Text and element pointing data:
▬▬▬

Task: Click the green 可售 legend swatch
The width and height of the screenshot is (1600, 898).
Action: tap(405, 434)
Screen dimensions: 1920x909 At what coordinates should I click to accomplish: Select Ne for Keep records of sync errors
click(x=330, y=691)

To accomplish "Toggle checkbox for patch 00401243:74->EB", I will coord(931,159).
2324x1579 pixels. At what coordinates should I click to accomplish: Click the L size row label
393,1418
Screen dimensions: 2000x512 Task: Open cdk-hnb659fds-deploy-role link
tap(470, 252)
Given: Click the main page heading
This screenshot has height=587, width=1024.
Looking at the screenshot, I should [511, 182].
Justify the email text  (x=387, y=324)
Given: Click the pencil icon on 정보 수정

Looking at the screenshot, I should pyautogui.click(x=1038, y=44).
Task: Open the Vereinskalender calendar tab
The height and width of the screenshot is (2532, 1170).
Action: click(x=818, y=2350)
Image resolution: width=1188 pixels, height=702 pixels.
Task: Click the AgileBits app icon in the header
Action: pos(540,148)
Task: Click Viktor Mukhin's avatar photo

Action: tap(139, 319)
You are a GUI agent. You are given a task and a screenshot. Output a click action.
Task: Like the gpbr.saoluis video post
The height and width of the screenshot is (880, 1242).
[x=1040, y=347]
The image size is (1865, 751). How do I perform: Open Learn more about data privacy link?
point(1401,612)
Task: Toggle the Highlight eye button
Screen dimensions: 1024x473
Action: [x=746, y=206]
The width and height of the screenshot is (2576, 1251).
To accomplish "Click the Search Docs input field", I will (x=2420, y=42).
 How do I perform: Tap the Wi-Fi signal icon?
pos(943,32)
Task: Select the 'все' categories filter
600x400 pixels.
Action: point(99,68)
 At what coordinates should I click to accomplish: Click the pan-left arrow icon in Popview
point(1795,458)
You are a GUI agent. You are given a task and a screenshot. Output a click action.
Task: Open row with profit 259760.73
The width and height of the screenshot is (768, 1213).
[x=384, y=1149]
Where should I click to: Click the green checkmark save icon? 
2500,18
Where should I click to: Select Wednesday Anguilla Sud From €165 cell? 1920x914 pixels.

▬▬▬

* **Stated exercise**
Show every line of the data that contains the string "icon", copying each such line in full.

* **Answer to the problem**
Given: Click the pencil icon on 정보 수정
Task: Click the AgileBits app icon in the header
 How do I perform: Tap the Wi-Fi signal icon?
 At what coordinates should I click to accomplish: Click the pan-left arrow icon in Popview
Where should I click to: Click the green checkmark save icon? 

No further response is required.